11-08-2011, 08:19 AM
I am more than willing to pay for the extra F&F etc. Service isnt the reason in most cases. I like unique items, than I find aesthetically pleasing. Now that doesnt mean someone else might not hate my choices. I choose to buy Stefan handles when I can, not for need, but for pure delight as an example. I see several custom knives in my future.

11-08-2011, 10:52 AM
I provide a service that required 8+ years of college + ongoing ed to maintain a license to practice, so I'm tuned in to value for your dollar. I'm kind of like the vendor the OP described but limit calls to a more reasonable 15 min. Anything going toward 30 min. and you need to pay me for my skills.

As a small businessman I try to do business with people in my community. It cultivates relationships and I'm contributing to the local economy even if it costs a bit more sometimes.

For specialty items like the hearing aids I need, service is #1. For mass market highly competive items, like electronics I go for the lowest price as long as the dealer is reputable.

11-08-2011, 11:44 AM
Depends on supply risk and strategical risk. As a professional purchaser I like to put products into a matrix. A very known matrix is Kraljic Matrix. There are several versions of the matrix, and those who know it, also know how to use it.

Here is a version:
Link: http://www.scdigest.com/assets/On_Target/10-02-09-3.php

I say it this way. If its a knife from a brand everyone sells, the building a close relationship is totally idiotic. The more less common a brand is the more important it is to build relationships. As the world grows global, we seem to accept less margins to our suppliers and also less relationship. We also want to have things faster and with better quality.

I see how a customer can build close relation to a supplier like Jon Broida, who offers not only knives that are less common, but he also put a lot into sharpening and guiding the customer.

Mark does the other way.
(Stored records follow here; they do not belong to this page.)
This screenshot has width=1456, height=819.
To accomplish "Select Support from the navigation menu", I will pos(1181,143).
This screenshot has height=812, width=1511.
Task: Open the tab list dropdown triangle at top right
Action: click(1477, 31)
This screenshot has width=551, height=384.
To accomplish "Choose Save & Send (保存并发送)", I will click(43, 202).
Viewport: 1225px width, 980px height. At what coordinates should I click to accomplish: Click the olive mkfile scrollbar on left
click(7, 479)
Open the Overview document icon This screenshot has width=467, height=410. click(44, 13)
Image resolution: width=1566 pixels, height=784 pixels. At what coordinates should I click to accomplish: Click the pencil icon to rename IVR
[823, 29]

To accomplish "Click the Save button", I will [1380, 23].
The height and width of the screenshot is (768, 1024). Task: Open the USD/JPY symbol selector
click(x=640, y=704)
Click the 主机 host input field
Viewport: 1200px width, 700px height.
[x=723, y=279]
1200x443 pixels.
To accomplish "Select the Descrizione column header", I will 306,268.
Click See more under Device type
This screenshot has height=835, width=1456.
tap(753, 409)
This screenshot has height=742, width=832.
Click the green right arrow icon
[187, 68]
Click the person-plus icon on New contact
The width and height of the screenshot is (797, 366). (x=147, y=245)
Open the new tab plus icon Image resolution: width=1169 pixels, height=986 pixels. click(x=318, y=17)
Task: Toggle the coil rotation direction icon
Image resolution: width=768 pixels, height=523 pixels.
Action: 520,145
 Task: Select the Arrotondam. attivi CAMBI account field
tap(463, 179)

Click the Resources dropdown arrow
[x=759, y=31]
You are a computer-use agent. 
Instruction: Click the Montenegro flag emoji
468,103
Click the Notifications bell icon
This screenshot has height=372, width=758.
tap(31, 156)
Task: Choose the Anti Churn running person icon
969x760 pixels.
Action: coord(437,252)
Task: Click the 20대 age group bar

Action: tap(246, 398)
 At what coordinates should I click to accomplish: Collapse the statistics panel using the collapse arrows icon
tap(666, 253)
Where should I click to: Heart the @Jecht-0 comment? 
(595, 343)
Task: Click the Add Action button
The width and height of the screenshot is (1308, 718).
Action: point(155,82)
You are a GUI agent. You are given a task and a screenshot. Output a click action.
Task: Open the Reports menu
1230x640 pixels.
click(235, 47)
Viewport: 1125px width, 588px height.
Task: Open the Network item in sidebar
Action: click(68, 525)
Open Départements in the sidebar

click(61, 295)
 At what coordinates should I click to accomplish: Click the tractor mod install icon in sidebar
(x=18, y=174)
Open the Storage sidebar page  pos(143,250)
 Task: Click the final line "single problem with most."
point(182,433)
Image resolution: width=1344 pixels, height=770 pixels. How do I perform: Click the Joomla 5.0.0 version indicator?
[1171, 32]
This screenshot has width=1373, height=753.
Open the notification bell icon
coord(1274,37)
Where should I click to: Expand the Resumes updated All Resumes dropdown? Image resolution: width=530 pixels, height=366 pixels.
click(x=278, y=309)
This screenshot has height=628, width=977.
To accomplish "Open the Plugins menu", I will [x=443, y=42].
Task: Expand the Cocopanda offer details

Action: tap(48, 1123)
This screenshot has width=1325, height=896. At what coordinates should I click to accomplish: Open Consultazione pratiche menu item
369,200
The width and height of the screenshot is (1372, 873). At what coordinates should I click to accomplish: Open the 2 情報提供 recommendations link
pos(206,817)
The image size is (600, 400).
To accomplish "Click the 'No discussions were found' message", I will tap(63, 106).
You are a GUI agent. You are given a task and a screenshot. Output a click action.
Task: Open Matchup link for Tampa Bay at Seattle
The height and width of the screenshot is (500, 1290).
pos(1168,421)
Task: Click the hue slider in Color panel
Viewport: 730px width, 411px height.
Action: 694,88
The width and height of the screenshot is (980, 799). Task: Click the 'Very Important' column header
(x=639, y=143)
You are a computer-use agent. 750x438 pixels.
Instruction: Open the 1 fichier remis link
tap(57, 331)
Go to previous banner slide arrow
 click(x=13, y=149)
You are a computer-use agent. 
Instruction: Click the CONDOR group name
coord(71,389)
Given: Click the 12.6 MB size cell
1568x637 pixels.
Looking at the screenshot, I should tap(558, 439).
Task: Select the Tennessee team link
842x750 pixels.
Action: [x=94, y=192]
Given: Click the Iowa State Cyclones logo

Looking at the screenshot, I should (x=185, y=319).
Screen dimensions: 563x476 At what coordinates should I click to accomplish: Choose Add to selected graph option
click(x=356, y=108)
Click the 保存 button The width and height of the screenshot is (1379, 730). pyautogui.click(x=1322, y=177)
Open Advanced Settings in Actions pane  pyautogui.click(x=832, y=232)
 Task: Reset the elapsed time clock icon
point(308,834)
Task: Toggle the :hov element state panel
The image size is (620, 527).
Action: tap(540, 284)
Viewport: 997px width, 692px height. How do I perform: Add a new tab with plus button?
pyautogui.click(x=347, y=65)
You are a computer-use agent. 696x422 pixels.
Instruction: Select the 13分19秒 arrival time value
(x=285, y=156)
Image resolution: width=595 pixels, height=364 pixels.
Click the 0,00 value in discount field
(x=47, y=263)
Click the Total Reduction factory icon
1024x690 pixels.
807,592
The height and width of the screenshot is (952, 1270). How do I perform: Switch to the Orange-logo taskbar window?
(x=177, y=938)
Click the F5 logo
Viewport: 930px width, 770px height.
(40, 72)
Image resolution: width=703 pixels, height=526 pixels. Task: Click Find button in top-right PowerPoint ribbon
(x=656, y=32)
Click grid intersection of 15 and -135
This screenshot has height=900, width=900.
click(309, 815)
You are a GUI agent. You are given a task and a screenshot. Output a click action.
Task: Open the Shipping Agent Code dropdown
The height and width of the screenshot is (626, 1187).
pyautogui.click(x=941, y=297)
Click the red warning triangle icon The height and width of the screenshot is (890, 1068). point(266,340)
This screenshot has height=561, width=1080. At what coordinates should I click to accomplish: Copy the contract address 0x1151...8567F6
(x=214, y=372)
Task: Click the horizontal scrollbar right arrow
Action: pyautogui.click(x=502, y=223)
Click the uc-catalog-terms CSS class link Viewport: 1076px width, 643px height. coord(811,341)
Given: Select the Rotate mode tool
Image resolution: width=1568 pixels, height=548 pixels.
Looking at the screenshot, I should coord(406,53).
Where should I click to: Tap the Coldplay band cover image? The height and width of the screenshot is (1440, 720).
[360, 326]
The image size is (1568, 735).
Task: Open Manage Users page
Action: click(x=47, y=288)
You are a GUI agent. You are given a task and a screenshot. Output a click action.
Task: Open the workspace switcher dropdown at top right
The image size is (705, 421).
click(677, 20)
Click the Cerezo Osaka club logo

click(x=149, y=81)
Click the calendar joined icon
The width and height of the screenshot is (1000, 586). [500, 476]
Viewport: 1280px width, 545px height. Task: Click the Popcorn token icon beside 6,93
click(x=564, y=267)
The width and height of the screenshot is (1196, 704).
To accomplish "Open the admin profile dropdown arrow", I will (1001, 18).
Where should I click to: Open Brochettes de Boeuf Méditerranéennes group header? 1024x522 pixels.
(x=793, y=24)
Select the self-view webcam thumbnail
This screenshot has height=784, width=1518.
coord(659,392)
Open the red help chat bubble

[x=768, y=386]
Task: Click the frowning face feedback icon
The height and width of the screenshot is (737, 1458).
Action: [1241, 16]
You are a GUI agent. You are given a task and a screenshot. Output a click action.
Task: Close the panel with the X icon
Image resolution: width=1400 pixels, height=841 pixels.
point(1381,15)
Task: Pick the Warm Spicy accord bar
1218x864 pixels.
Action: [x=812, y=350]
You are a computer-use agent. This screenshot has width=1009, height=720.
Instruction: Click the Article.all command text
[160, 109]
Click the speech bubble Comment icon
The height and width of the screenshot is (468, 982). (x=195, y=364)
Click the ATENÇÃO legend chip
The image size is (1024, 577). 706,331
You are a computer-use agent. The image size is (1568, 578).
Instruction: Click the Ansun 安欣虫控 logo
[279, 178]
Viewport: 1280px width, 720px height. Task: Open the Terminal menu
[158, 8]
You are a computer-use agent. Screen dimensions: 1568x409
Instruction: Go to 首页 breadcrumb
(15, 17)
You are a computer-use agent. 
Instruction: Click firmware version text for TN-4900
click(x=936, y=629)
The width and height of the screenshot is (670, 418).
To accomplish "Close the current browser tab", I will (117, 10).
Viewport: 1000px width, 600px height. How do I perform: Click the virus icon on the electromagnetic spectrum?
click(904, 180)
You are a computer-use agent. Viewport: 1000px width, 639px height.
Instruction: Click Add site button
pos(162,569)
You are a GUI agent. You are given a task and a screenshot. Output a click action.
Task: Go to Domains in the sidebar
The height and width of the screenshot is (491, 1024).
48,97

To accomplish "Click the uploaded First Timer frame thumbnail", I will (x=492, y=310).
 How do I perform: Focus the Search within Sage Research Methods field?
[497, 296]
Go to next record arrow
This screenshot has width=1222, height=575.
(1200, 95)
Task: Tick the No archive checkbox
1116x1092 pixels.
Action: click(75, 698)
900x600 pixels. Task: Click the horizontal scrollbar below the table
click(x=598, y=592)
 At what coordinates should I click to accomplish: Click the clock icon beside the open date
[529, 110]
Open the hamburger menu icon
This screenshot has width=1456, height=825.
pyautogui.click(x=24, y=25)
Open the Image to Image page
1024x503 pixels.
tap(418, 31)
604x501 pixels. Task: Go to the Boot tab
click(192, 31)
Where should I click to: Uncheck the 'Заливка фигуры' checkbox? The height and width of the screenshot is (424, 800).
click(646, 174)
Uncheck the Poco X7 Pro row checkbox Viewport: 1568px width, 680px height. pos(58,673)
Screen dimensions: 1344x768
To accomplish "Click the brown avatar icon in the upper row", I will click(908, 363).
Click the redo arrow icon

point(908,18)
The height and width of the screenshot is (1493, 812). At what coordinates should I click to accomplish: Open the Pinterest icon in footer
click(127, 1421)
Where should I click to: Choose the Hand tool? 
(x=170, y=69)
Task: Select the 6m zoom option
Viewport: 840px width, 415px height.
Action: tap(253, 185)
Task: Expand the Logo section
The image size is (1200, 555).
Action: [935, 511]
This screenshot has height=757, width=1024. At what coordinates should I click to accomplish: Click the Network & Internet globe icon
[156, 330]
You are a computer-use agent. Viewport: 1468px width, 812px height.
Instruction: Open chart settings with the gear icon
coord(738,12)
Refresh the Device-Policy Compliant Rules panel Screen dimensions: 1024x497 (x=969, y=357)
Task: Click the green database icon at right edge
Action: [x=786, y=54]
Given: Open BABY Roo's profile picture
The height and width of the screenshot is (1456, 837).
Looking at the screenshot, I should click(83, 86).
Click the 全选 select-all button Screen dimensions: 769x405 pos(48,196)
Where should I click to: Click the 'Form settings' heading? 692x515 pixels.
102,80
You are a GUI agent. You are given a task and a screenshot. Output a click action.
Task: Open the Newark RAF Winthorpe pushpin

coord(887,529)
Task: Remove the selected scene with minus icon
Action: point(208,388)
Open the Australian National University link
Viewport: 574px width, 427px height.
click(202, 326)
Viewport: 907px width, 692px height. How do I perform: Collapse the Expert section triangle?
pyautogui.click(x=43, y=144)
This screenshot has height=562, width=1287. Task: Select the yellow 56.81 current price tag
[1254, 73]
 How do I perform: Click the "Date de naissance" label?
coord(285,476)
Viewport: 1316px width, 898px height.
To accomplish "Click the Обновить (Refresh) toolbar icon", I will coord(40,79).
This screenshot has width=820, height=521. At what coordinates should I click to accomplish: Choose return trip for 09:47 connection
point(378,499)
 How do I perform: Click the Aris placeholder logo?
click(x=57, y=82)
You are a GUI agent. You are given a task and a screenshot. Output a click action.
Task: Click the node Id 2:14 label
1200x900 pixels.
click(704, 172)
Less margins, delivering faster. This way he compete in a different marked. He is also web based, and therefor keeps in competition with the whole world. Customer satisfaction is important, but not critical like Jon B.

Custom makers:
Important for customer to build close relations. One of a kind knife is unique and therefor close relationship is important. Fewer buyers and those who buy might buy more than once :)

In short terms: Depends on product. If you only buy mass produced there is no point in getting to personal, unless the vendor offers something unique like sharpening services or other things you as a customer will depend on :)

11-08-2011, 05:36 PM
Very well said and very astute. Best explanation I have seen. I'm going to have to plagiarize in the future.

Eamon Burke
11-08-2011, 10:38 PM
I was thinking at work today about how people complain about a coke being a dollar and a half. How much LESS do you want to spend? A 50cent coke? A dollar is ten minutes of minimum-wage labor--if you walk 5 minutes to get to a soda machine and walk back, that should be enough effort to be equal to the beverage? Kind of nuts if you ask me.

That is the heart of the issue--mass marketeers can sell their cheapo, made-for-factory-ease knives at yesterday's prices, and a whole new variety of crap. Knifemakers have to make a living, and therefore demand a fair price for honest work.

What happened to "if it sounds too good to be true it probably is", "you don't get something for nothing", "you get what you pay for" and "buy nice, or buy twice"? These facts have not changed...people just want to buy a Blue #2 Deba for a hundred bucks because hamburgers pretend to be $1 and Wal-Mart pretends to charge $5 for a DVD.